═══ Provided text ═══
Purpose: To evaluate the reproducibility of the combination of hybrid PET/MRI and the (68)Ga-PSMA-11 tracer in depicting lymph node (LN) and bone metastases of prostate cancer (PC) in comparison with that of PET/CT.
Materials and methods: A retrospective analysis of 26 patients who were subjected to (68)Ga-PSMA PET/CTlow-dose (1 h after injection) followed by PET/MRI (3 h after injection) was performed. MRI sequences included T1-w native, T1-w contrast-enhanced, T2-w fat-saturated and diffusion-weighted sequences (DWIb800). Discordant PET-positive and morphological findings were evaluated. Standardized uptake values (SUV) of PET-positive LNs and bone lesions were quantified and their morphological size and conspicuity determined.
Results: Comparing the PET components, the proportion of discordant PSMA-positive suspicious findings was very low (98.5 % of 64 LNs concordant, 100 % of 28 bone lesions concordant). Two PET-positive bone metastases could not be confirmed morphologically using CTlow-dose, but could be confirmed using MRI. In 12 of 20 patients, 47 PET-positive LNs (71.9 %) were smaller than 1 cm in short axis diameter. There were significant linear correlations between PET/MRI SUVs and PET/CT SUVs in the 64 LN metastases (p < 0.0001) and in the 28 osseous metastases (p < 0.0001) for SUVmean and SUVmax, respectively. The LN SUVs were significantly higher on PET/MRI than on PET/CT (p SUVmax < 0.0001; p SUVmean < 0.0001) but there was no significant difference between the bone lesion SUVs (p SUVmax = 0.495; p SUVmean = 0.381). Visibility of LNs was significantly higher on MRI using the T1-w contrast-enhanced fat-saturated sequence (p = 0.013), the T2-w fat-saturated sequence (p < 0.0001) and the DWI sequence (p < 0.0001) compared with CTlow-dose. For bone lesions, only the overall conspicuity was higher on MRI compared with CTlow-dose (p < 0.006).
═══
→ What you need to do:
a - Say whether each statement agrees with the prostate cancer imaging abstract above. Answer yes or no for each and quote the words that decide it.
(i) Patients had the PET/MRI scan before the PET/CT scan.
(ii) The bone lesion SUVs differed significantly between PET/MRI and PET/CT.
(iii) Two PET-positive bone metastases were confirmed morphologically with MRI but not with low-dose CT.
b - Write the next part of the prostate cancer imaging abstract, picking up after its final sentence.
═══ Record extracts ═══
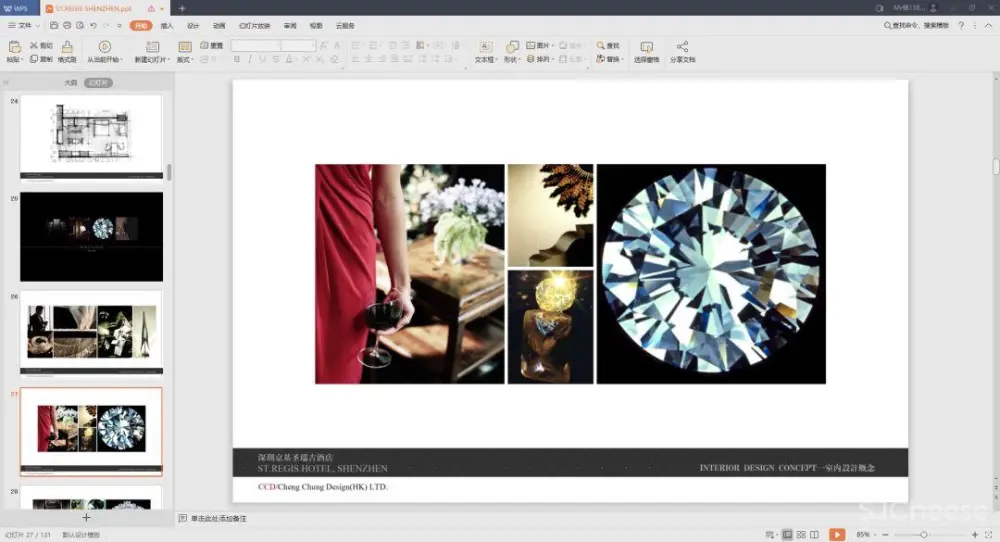This screenshot has height=542, width=1000.
Task: Switch to reading view in status bar
Action: coord(814,535)
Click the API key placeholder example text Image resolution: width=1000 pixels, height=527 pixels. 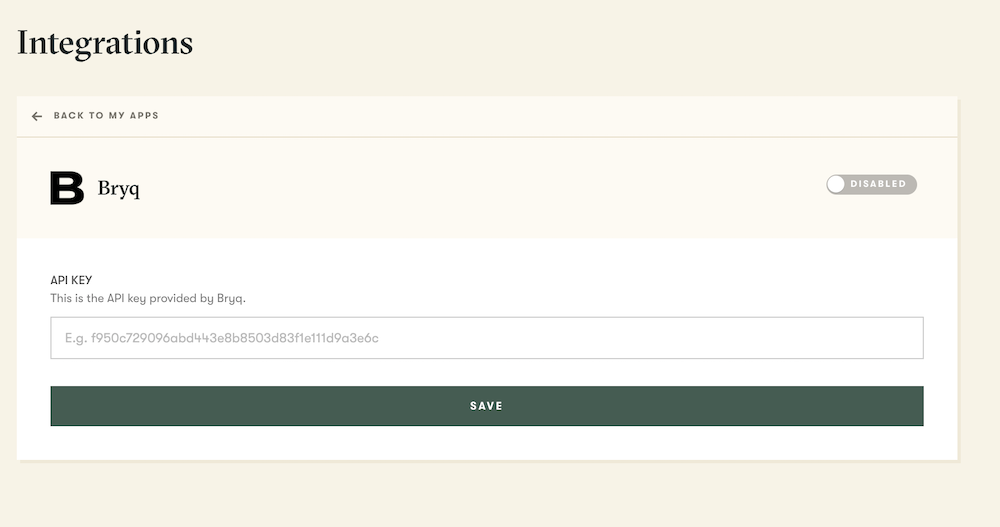pos(222,338)
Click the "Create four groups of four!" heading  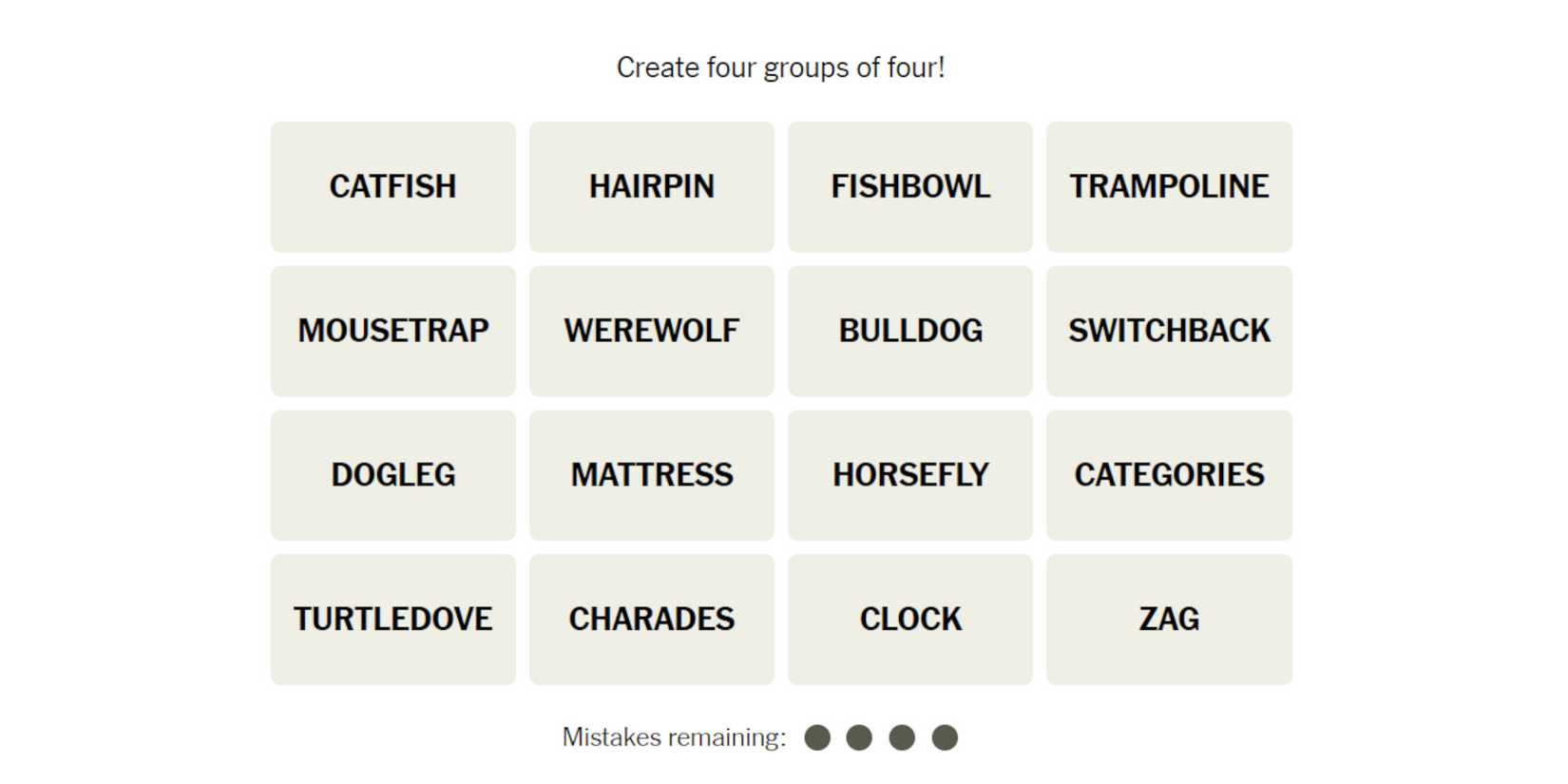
═══
→ Answers to each task:
a -
(i) No: "(68)Ga-PSMA PET/CTlow-dose (1 h after injection) followed by PET/MRI (3 h after injection)"
(ii) No: "there was no significant difference between the bone lesion SUVs (p SUVmax = 0.495; p SUVmean = 0.381)"
(iii) Yes: "Two PET-positive bone metastases could not be confirmed morphologically using CTlow-dose, but could be confirmed using MRI."

b -
Conclusion: Nodal and osseous metastases of PC are accurately and reliably depicted by hybrid PET/MRI using (68)Ga-PSMA-11 with very low discordance compared with PET/CT including PET-positive LNs of normal size. The correlation between PET/MRI SUVs and PET/CT SUVs was linear in LN and bone metastases but was significantly lower in control (non-metastatic) tissue.
Keywords: 68Ga-PSMA; Bone metastases; Lymph node metastases; PET/CT; PET/MRI; PSMA.